Here are three reports -- One from the Washington Post, one from Al Jazeera and the other from UK Guardian.

Susan

Violence, Riots Cause Alarm in Paris Suburbs

By Molly Moore
Washington Post Foreign Service
Wednesday, May 31, 2006; 10:42 AM

PARIS, May 31 -- Small gangs of youths pelted riot police with rocks and set cars and garbage bins ablaze late Tuesday in a second night of unrest in the Paris suburbs, raising fears of a return of the violence that inflamed 300 French towns and suburbs last fall.

The last two nights of violence in which youths attacked police cars, government buildings and riot police, was sparked in part by mounting resentment toward the mayor of the northeastern Paris suburb of Montfermeil who in recent weeks imposed a law forbidding youths from 15 to 18 years of age from gathering in groups of more than three and requiring anyone under 16 to be accompanied by an adult on city streets after 8 p.m.

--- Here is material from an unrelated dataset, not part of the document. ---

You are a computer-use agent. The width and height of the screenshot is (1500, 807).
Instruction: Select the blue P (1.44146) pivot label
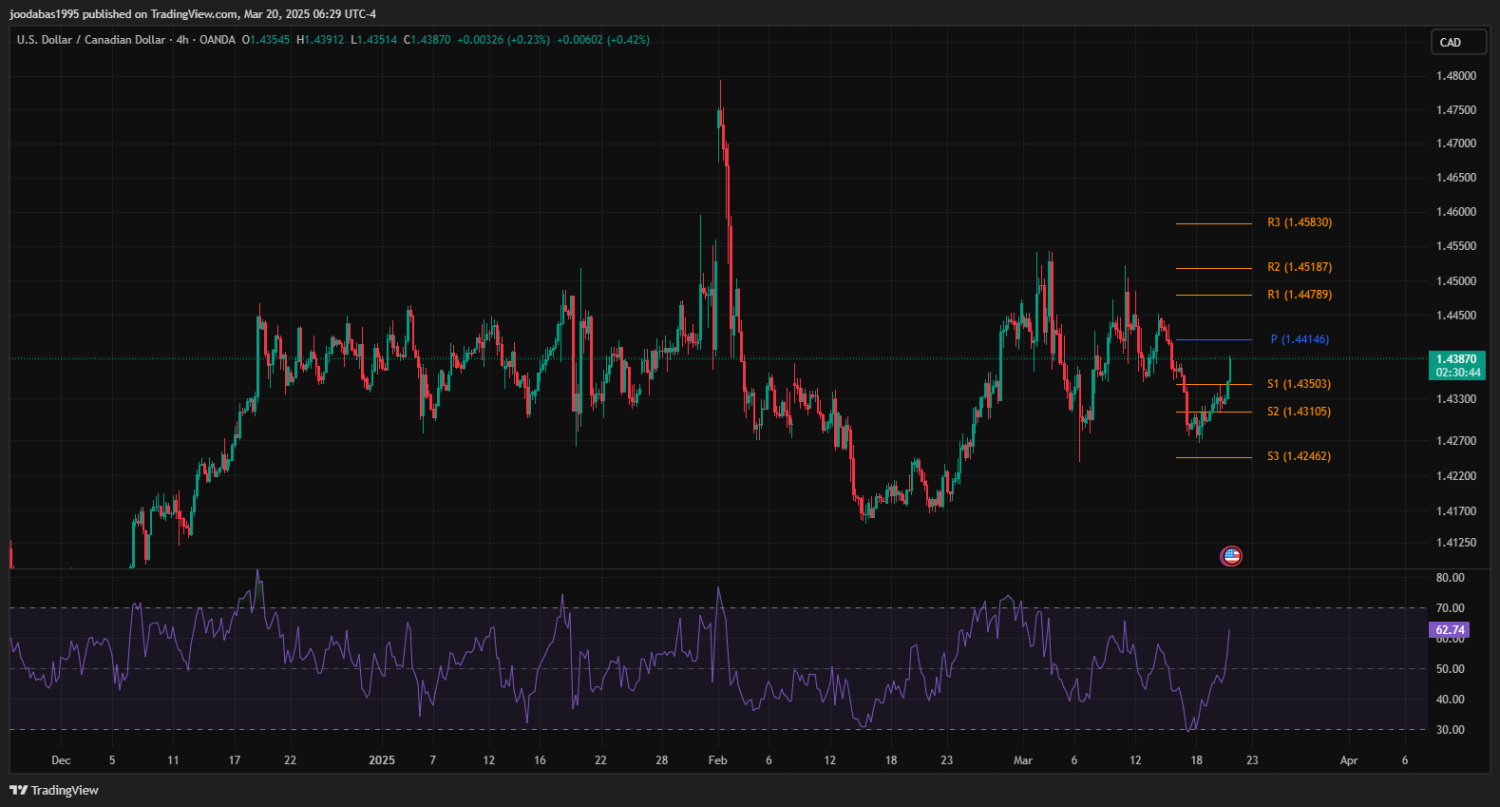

Although the French government last fall promised to improve poor living conditions and to find more job opportunities to stem the rampant unemployment in suburbs heavily populated by immigrant families, little has been done and the government's main initiative -- a jobs reform bill -- ended in the politically disastrous student demonstrations of this spring.

At the same time, police allege crime has increased in poor suburban neighborhoods and frustration with the government has continued to fester.

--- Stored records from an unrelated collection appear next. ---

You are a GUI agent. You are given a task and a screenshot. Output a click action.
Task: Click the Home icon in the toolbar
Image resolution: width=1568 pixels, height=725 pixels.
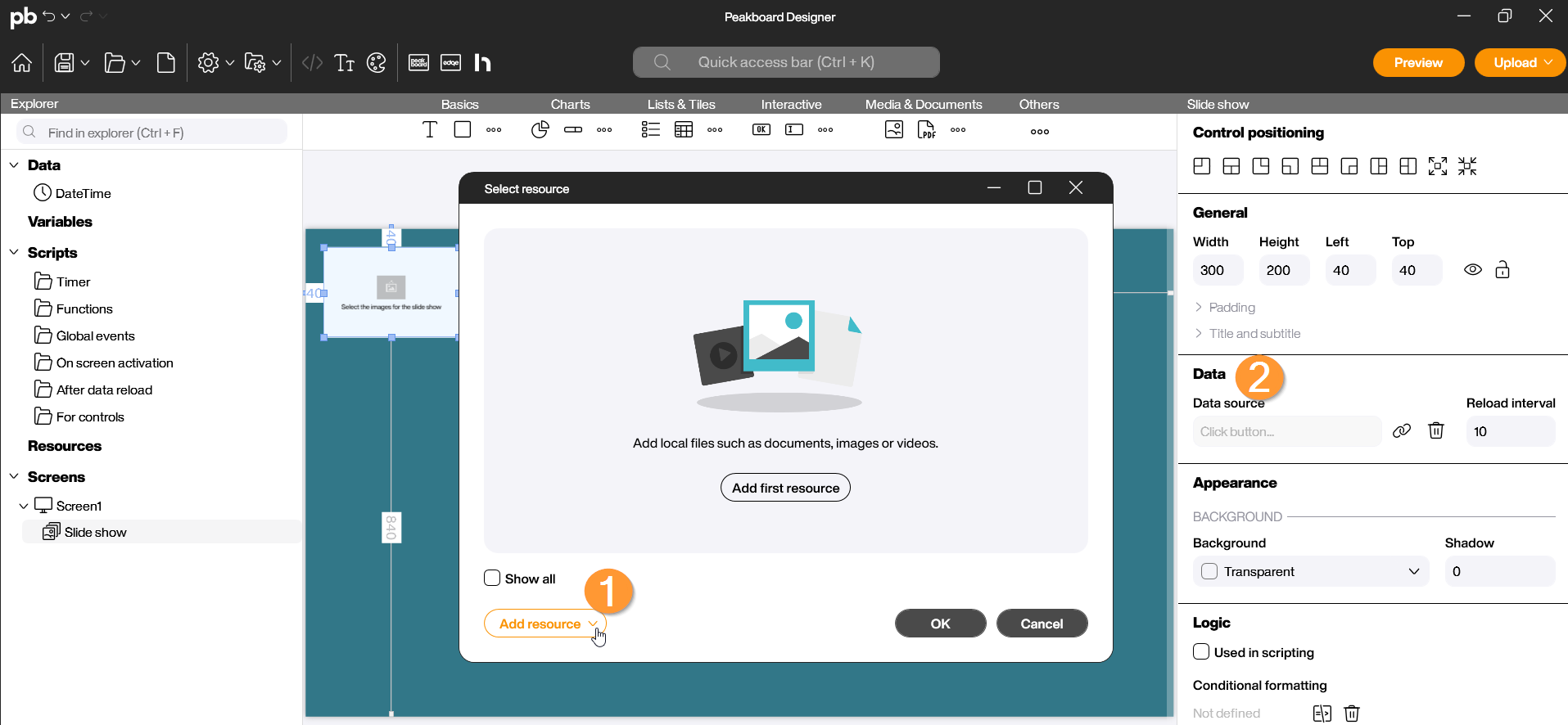(22, 63)
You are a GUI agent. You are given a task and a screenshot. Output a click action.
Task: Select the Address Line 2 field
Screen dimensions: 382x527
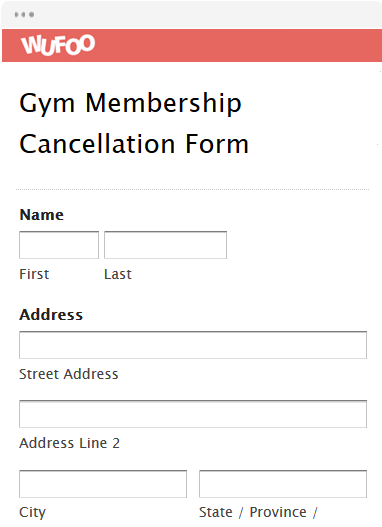[193, 414]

"We have the painful sense that nothing has been fixed," Francois Hollande, head of the opposition Socialist party said in an interview on France-2 television.

At 9:30 Tuesday night, an estimated 15 youths threw rocks and other projectiles at police patrolling an apartment complex area. At 11 p.m., youths tossed a makeshift explosive into a police car. The police officers inside barely had time to escape before the vehicle exploded in flames.

Marauding youths set about a dozen private cars on fire and torched numerous garbage bins in Montfermeil and the adjacent town of Clichy-sous-Bois where last fall's three weeks of violence began when two teenagers were electrocuted as they tried to hide in a power substation. They believed police were chasing them.

Muhittin Altun, a third youth who was badly burned in that incident, but survived, was arrested Tuesday night on charges of throwing rocks at a police car. He was later released, according to the French news media.

Six police officers were reported injured slightly and 13 youths detained in Tuesday night's incidents.

In Montfermeil, a suburban town of high youth-unemployment rates and government-subsidized housing projects, young people have been growing increasingly angry at Mayor Xavier Lemoine's attempts to crack down on gang violence. Although a local court earlier this month overturned his effort to limit youth gatherings, he vowed to seek other measures.

On Monday, local residents said police roughed up a woman who protested police efforts to arrest her son, a suspect in the beating several weeks ago of a bus driver. Police ended up arresting both the mother and son, according to police.

Hooded youths Monday night hurled stones and other projectiles at Mayor Lemoine's house and city hall and attacked the police who responded with baseball bats. The clashes lasted three hours and seven police reportedly were injured.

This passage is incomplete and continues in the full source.